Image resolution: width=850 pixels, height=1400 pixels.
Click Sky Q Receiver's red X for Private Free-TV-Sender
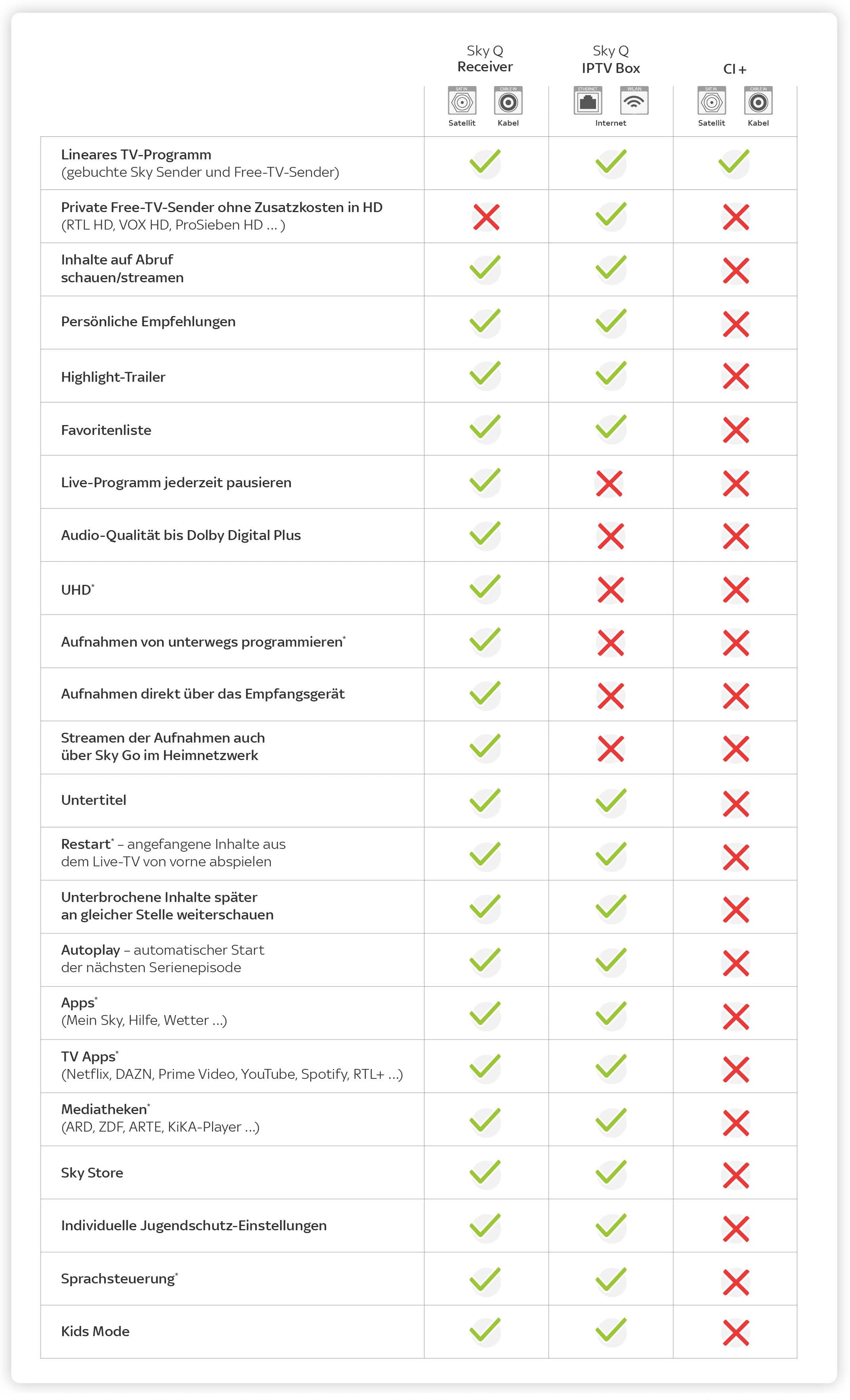(486, 217)
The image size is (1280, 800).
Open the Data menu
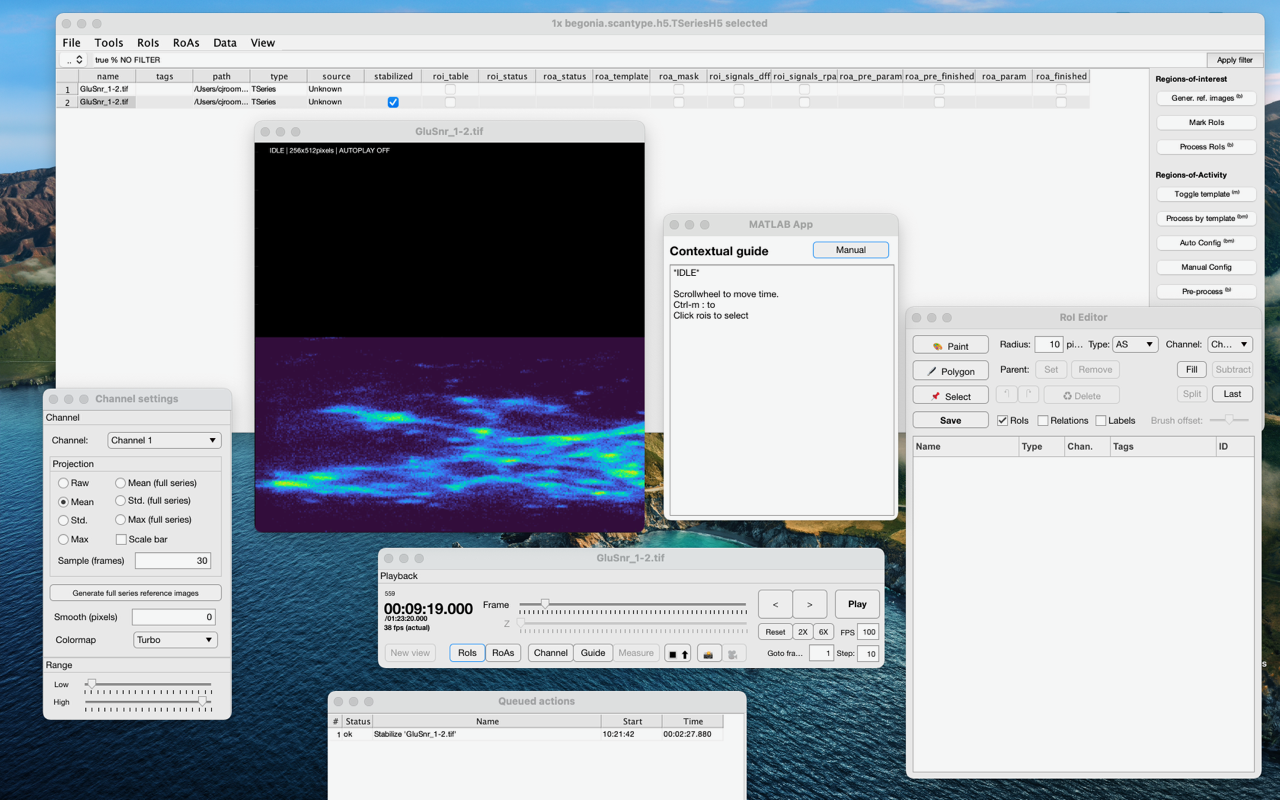click(x=224, y=42)
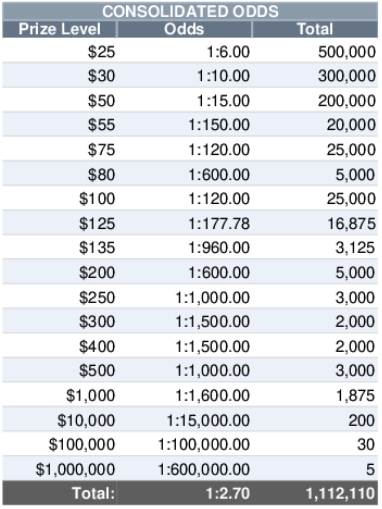
Task: Click the Odds column header
Action: pos(184,29)
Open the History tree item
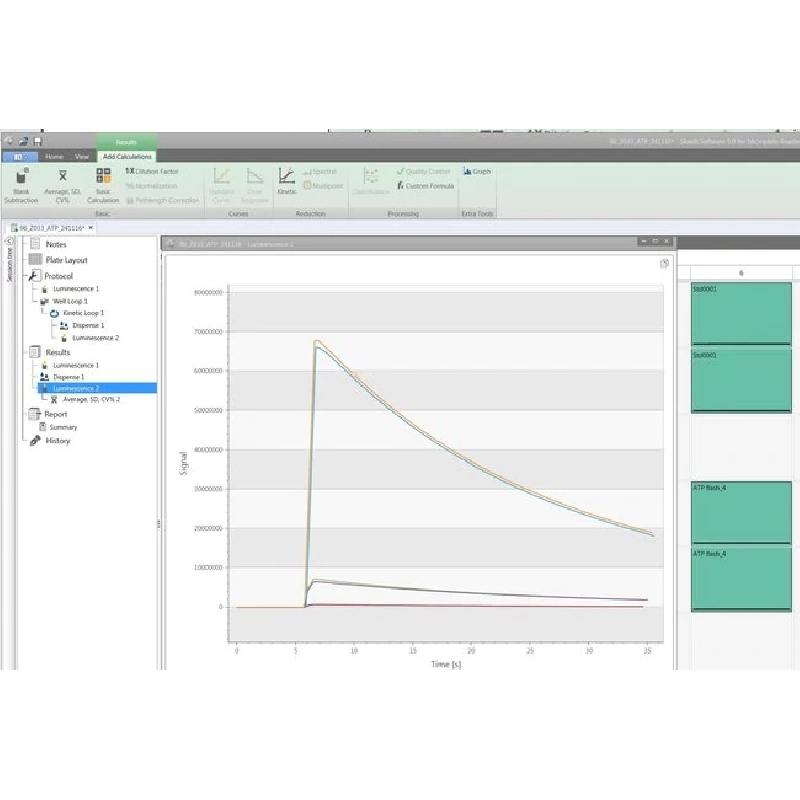This screenshot has width=800, height=800. point(57,441)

__________

• [Work request] The entries must be written out again unchanged. Images are to be left out.

• [Solved problem]
Image resolution: width=850 pixels, height=1400 pixels.
Click Sky Q Receiver's red X for Private Free-TV-Sender
(486, 217)
The image size is (1280, 800).
Open the Data menu
click(x=224, y=42)
Task: Click the Odds column header
Action: pos(184,29)
Open the History tree item
This screenshot has width=800, height=800. point(57,441)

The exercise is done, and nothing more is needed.